# WHAT YOU HAVE TO DO
Set down exactly the lines below between the line holding "Mahenge Pink Garnet #G-2540 (95, 740)" and the line holding "Főoldal (777, 87)", inclusive; no other line belongs in the answer.

Source records
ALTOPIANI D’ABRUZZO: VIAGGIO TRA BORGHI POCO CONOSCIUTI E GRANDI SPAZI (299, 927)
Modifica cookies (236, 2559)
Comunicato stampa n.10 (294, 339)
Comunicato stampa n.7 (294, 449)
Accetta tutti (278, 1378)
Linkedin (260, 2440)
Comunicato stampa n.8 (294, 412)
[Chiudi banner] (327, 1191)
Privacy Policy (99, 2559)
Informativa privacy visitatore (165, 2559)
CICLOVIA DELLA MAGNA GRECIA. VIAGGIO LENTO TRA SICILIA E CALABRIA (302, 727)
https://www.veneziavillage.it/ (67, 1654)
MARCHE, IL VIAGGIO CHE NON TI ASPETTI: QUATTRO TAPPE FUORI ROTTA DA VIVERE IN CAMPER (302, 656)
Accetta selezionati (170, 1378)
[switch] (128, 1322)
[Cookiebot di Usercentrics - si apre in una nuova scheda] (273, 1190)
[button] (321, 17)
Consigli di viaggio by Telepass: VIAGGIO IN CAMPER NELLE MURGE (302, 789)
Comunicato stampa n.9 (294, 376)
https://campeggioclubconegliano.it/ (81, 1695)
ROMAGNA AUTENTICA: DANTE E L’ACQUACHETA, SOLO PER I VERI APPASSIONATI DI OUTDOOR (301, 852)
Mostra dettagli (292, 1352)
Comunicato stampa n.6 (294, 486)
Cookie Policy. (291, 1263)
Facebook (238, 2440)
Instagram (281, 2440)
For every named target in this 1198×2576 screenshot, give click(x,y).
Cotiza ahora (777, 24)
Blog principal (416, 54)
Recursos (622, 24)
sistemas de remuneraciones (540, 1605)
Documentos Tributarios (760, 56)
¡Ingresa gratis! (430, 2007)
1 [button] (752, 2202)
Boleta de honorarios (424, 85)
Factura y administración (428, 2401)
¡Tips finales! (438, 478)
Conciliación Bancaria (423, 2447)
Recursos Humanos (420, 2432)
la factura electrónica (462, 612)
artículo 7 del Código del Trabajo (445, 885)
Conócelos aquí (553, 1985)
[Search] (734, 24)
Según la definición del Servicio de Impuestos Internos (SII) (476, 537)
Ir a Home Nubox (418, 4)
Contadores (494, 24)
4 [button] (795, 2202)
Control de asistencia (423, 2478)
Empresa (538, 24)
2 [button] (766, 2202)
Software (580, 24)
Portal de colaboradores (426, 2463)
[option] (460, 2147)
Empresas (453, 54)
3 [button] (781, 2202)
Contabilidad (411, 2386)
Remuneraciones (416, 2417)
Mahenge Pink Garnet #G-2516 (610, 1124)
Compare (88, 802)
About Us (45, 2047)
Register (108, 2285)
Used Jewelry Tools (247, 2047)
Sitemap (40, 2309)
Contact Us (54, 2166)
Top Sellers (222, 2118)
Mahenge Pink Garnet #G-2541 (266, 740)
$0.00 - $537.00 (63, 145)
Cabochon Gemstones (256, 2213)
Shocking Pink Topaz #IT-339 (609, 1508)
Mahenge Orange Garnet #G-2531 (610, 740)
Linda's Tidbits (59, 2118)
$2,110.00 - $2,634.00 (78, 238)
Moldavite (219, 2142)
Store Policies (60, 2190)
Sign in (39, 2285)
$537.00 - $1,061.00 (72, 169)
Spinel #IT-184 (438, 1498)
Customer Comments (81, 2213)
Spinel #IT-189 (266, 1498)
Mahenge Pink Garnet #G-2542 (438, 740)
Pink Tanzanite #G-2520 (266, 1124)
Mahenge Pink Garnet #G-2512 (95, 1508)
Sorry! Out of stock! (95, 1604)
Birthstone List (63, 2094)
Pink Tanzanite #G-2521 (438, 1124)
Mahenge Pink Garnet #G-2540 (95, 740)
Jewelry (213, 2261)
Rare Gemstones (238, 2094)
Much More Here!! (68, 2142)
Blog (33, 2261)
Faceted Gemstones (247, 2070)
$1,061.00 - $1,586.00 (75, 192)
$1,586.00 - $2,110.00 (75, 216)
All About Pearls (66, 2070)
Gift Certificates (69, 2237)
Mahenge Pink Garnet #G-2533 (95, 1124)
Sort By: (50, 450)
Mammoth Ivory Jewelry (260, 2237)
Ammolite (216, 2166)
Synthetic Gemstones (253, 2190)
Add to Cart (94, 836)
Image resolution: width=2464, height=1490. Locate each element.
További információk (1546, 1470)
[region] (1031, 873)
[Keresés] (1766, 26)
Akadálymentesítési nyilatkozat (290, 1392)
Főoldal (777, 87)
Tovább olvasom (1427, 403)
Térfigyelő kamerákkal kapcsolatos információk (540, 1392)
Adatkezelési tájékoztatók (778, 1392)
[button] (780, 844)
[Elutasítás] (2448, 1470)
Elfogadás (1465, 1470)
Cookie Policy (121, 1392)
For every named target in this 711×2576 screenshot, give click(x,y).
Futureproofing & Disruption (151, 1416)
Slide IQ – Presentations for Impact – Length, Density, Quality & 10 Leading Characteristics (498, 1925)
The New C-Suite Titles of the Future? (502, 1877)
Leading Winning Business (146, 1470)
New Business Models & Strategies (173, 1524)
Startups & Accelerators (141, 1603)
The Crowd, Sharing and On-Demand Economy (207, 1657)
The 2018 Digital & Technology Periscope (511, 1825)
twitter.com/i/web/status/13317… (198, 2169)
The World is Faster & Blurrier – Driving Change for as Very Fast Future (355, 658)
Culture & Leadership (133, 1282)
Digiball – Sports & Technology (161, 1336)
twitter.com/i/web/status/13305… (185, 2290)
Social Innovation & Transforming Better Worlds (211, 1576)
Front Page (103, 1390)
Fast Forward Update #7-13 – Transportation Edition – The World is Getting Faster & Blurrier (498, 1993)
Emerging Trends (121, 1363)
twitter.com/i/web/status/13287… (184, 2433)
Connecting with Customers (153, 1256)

# SOLUTION FOR THIS EXERCISE
Mahenge Pink Garnet #G-2540 (95, 740)
Jewelry (213, 2261)
Rare Gemstones (238, 2094)
Much More Here!! (68, 2142)
Blog (33, 2261)
Faceted Gemstones (247, 2070)
$1,061.00 - $1,586.00 (75, 192)
$1,586.00 - $2,110.00 (75, 216)
All About Pearls (66, 2070)
Gift Certificates (69, 2237)
Mahenge Pink Garnet #G-2533 (95, 1124)
Sort By: (50, 450)
Mammoth Ivory Jewelry (260, 2237)
Ammolite (216, 2166)
Synthetic Gemstones (253, 2190)
Add to Cart (94, 836)
Image resolution: width=2464, height=1490. Locate each element.
További információk (1546, 1470)
[region] (1031, 873)
[Keresés] (1766, 26)
Akadálymentesítési nyilatkozat (290, 1392)
Főoldal (777, 87)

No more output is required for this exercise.